■ **MATERIAL SUPPLIED**:
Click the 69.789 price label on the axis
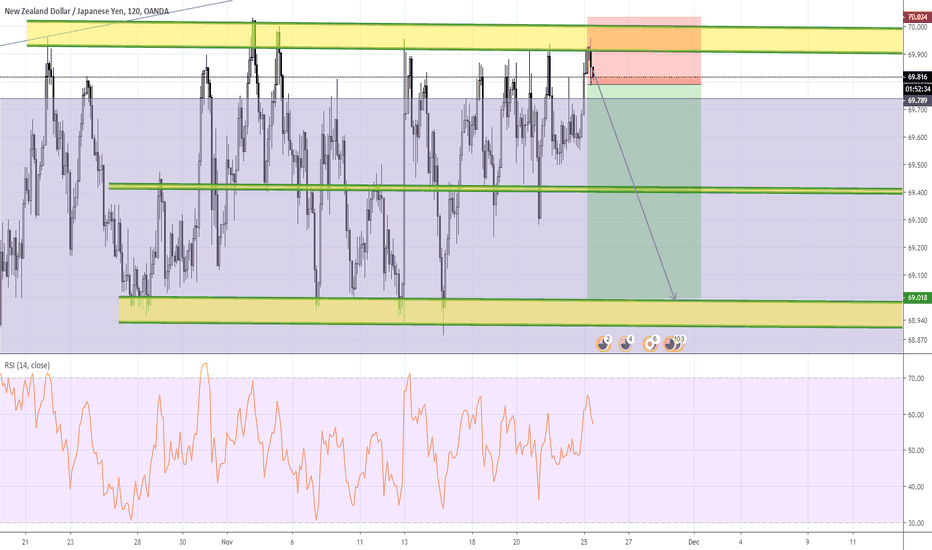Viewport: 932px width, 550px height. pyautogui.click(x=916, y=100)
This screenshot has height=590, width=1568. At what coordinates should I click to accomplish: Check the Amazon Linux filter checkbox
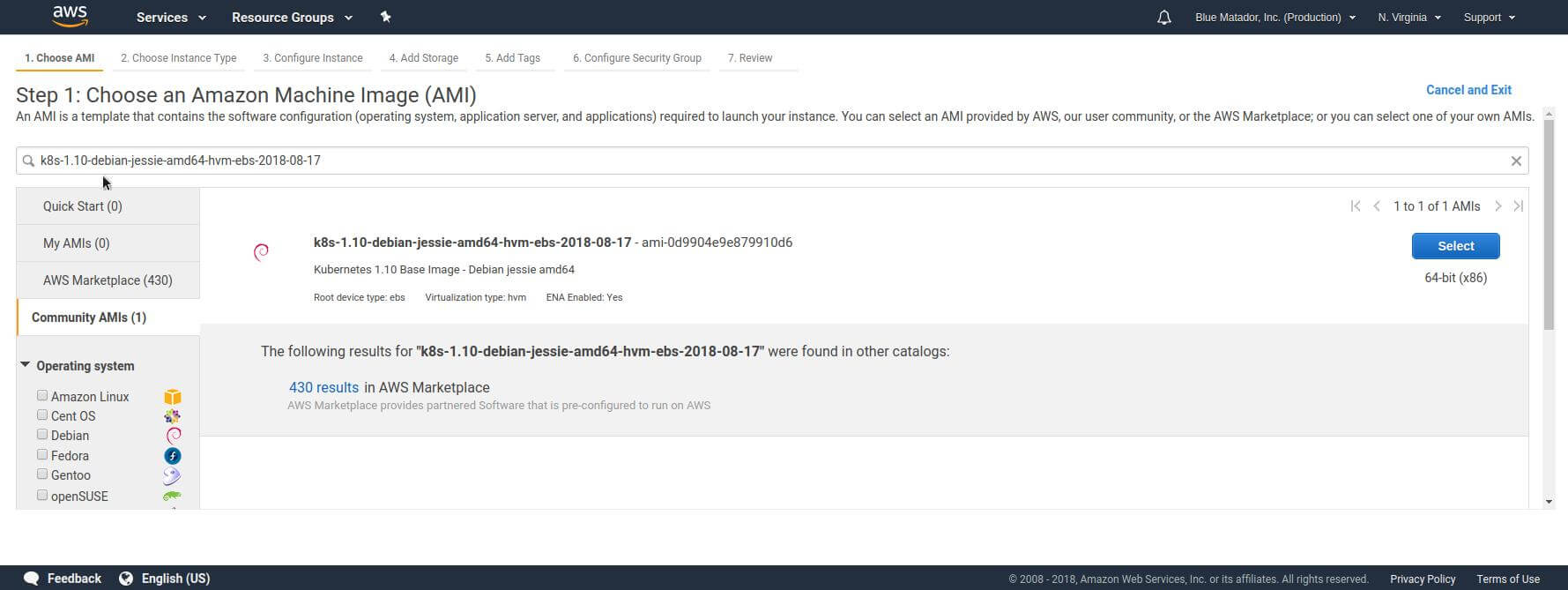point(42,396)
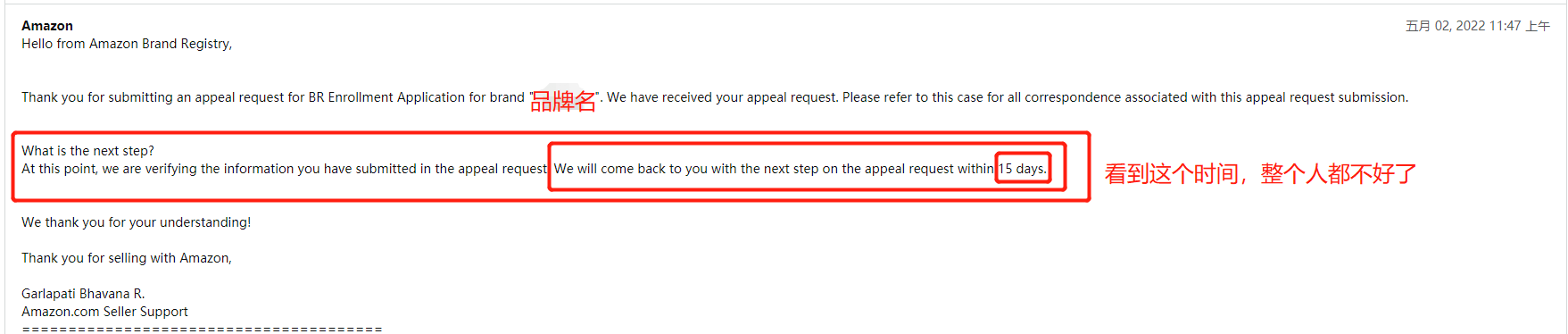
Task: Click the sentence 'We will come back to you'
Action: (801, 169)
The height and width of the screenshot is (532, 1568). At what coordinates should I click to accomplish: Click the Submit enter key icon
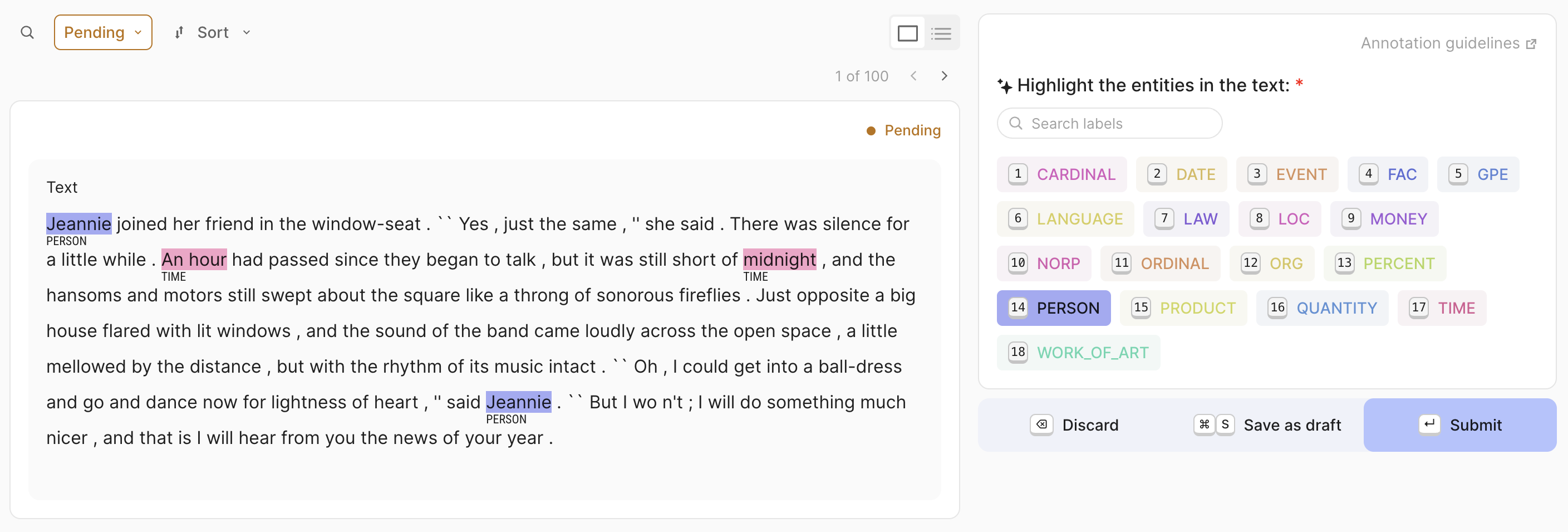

■ **DIRECTIONS FOR THIS TASK**: Transcribe all of the material exactly, leaving out whatever pictures it contains.

■ **SOLUTION FOR THIS EXERCISE**:
Click the 69.789 price label on the axis
Viewport: 932px width, 550px height. pyautogui.click(x=916, y=100)
This screenshot has height=590, width=1568. At what coordinates should I click to accomplish: Check the Amazon Linux filter checkbox
point(42,396)
Task: Click the sentence 'We will come back to you'
Action: (801, 169)
The height and width of the screenshot is (532, 1568). At what coordinates should I click to accomplish: Click the Submit enter key icon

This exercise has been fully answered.